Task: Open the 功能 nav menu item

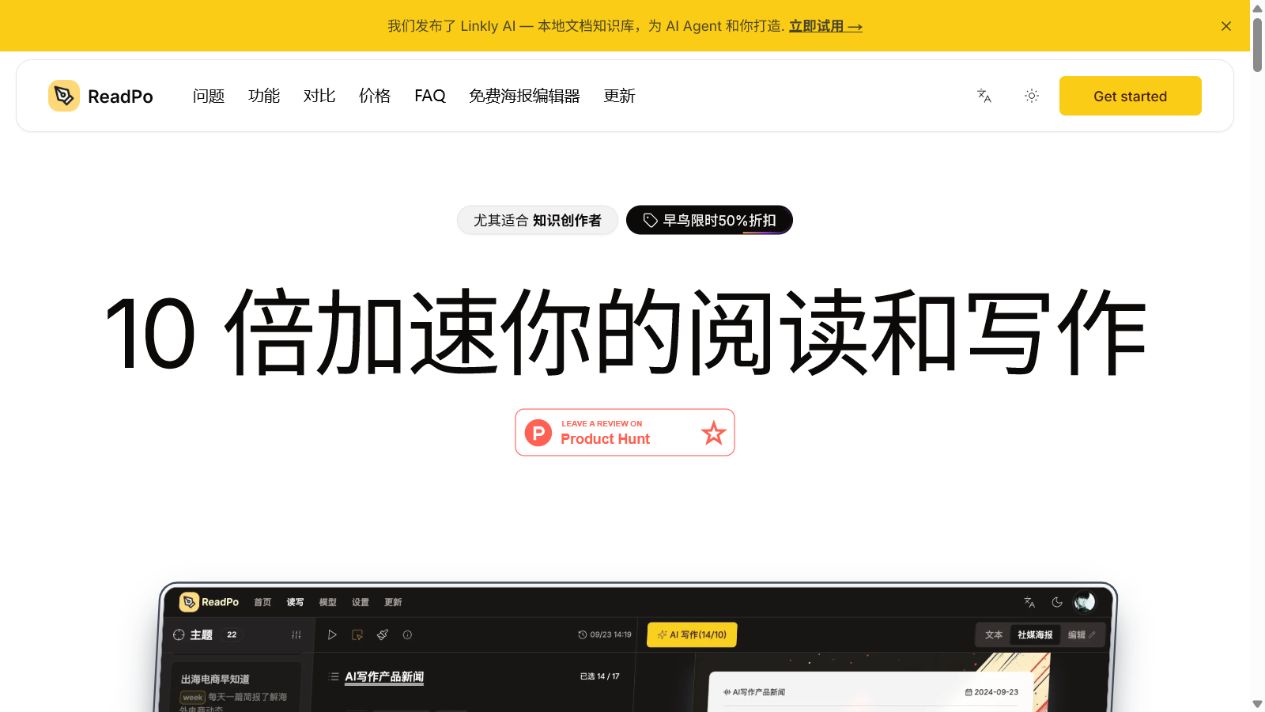Action: click(264, 96)
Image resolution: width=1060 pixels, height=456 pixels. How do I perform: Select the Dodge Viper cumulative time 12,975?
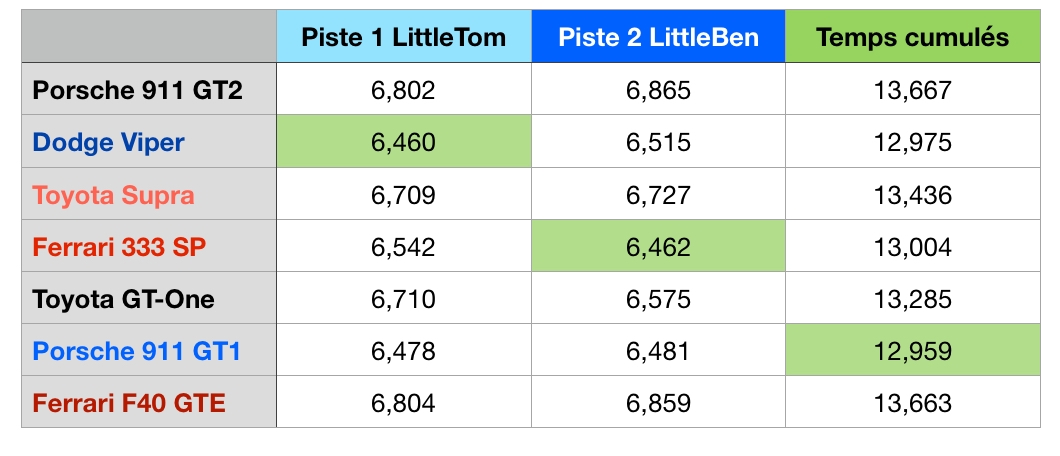point(912,142)
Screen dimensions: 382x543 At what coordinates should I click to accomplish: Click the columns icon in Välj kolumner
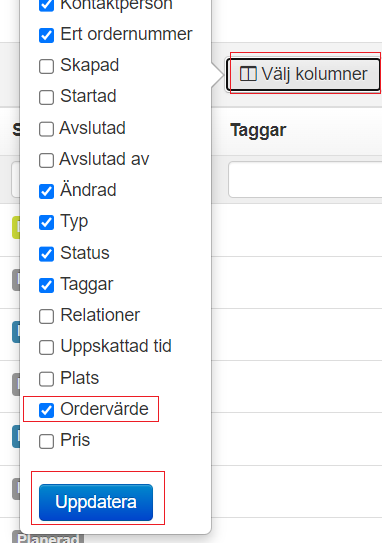pyautogui.click(x=248, y=74)
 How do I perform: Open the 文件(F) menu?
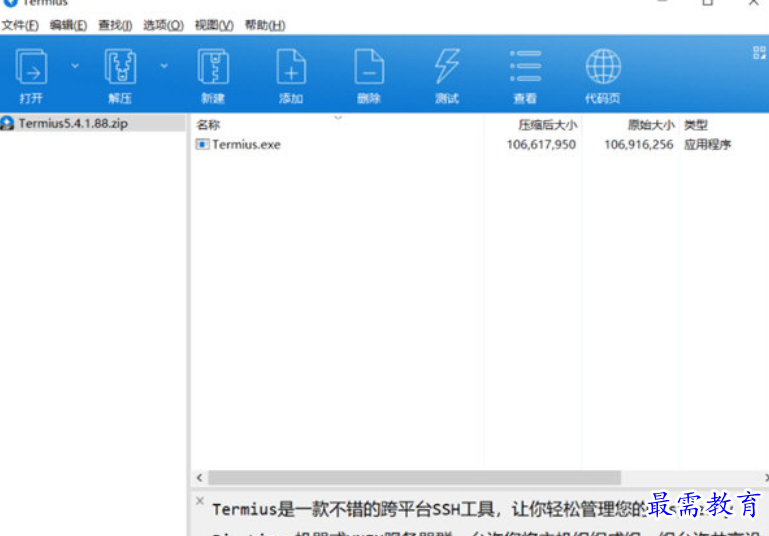(20, 25)
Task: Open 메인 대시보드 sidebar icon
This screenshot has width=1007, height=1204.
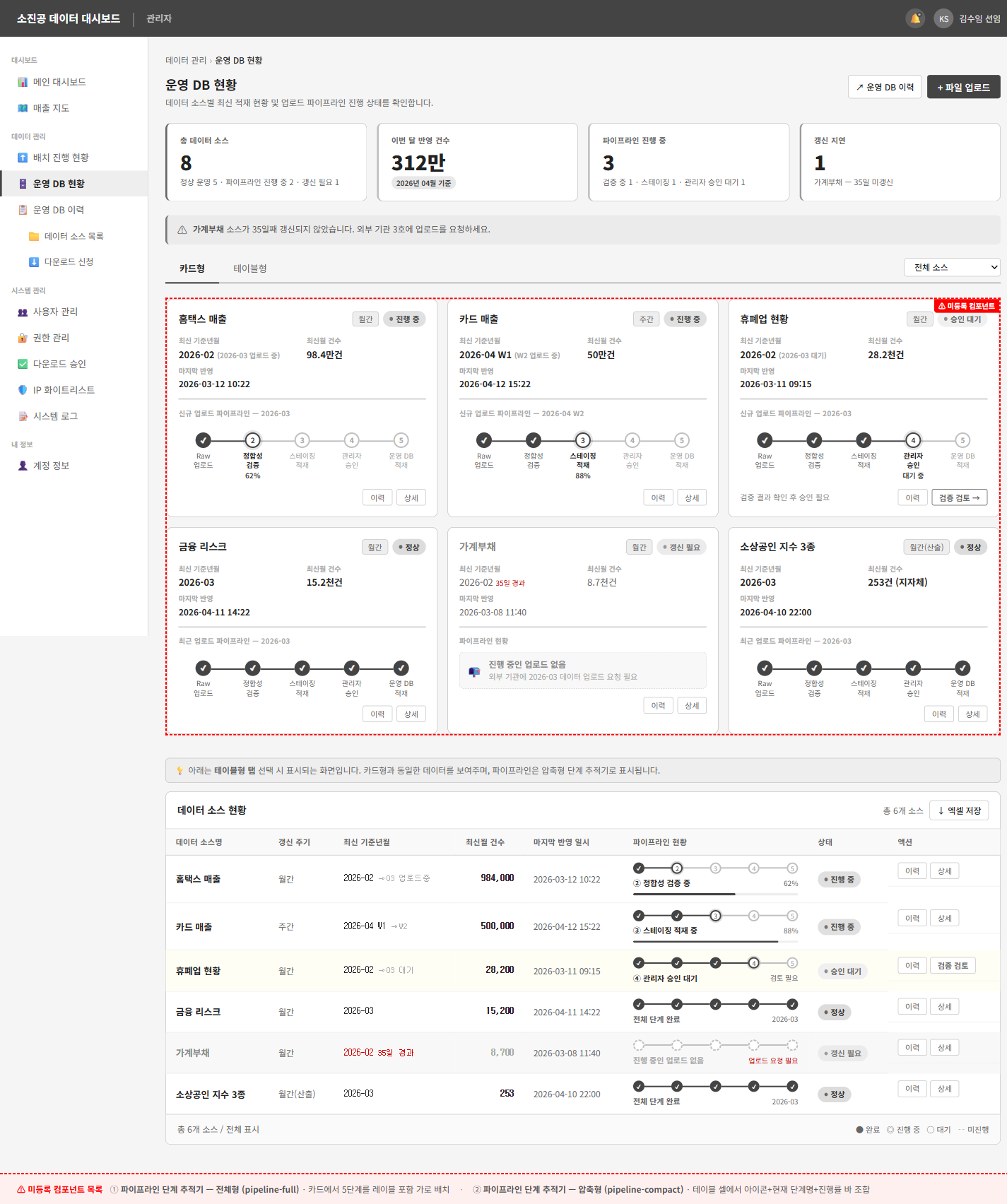Action: (x=23, y=82)
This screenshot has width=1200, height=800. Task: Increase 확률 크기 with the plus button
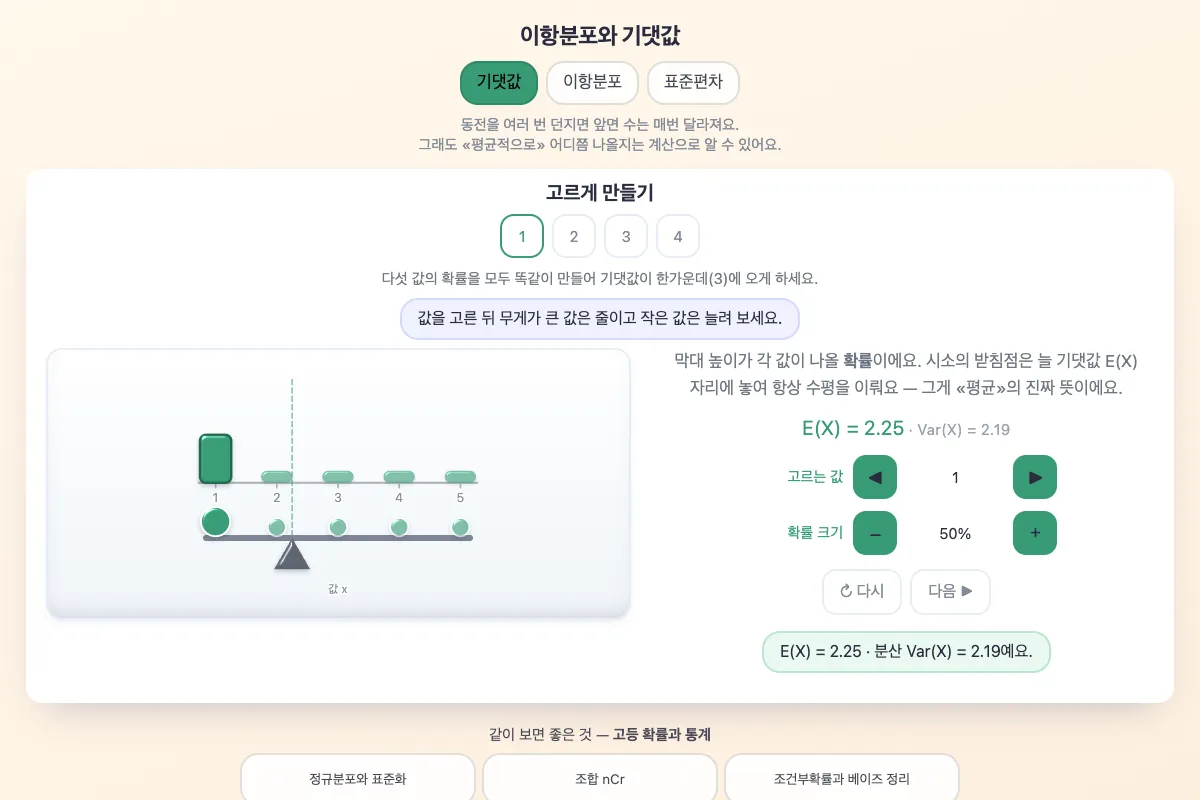[x=1035, y=533]
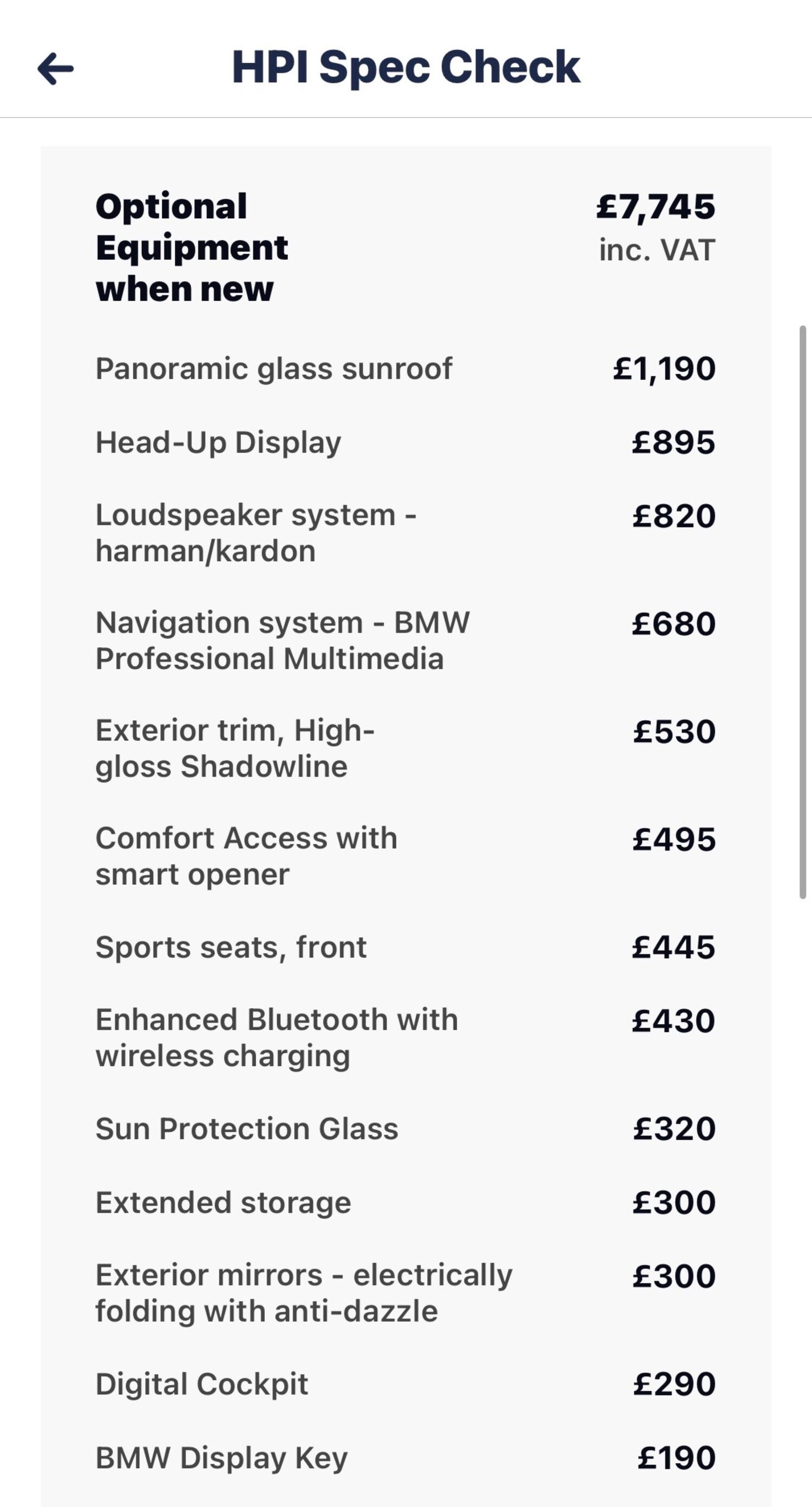This screenshot has width=812, height=1507.
Task: Click the vertical scrollbar handle
Action: (803, 611)
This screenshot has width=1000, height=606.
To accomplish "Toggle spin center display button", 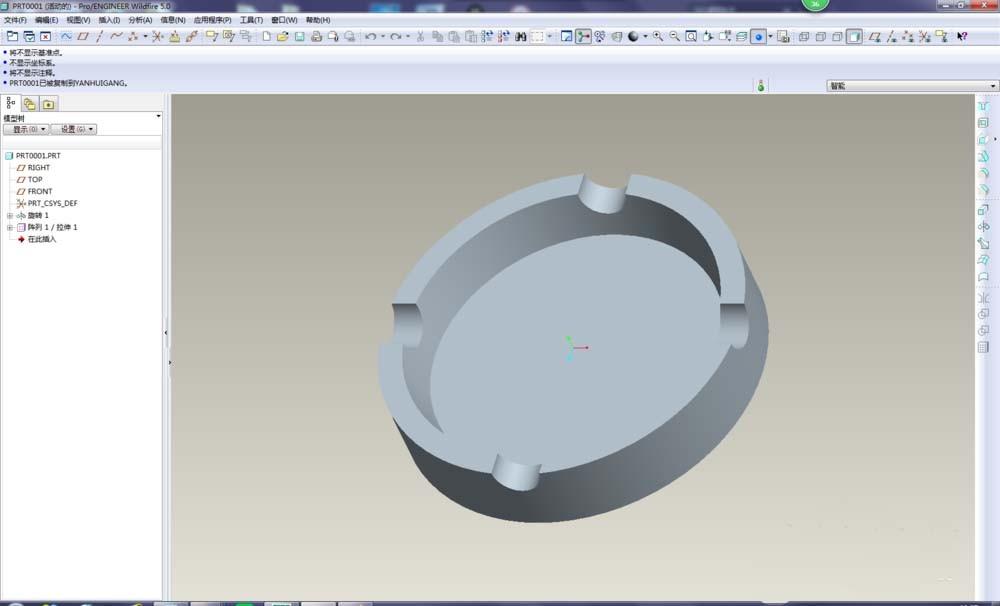I will tap(583, 36).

········

Problem description — Using the listing above, restate exactly the range between the lines holding "Screen dimensions: 382x543" and "Task: Open 메인 대시보드 sidebar icon", inclusive, with pictures left out.

Response below —
Screen dimensions: 382x543 At what coordinates should I click to accomplish: Click the columns icon in Välj kolumner
pyautogui.click(x=248, y=74)
 How do I perform: Open the 文件(F) menu?
(20, 25)
Task: Open 메인 대시보드 sidebar icon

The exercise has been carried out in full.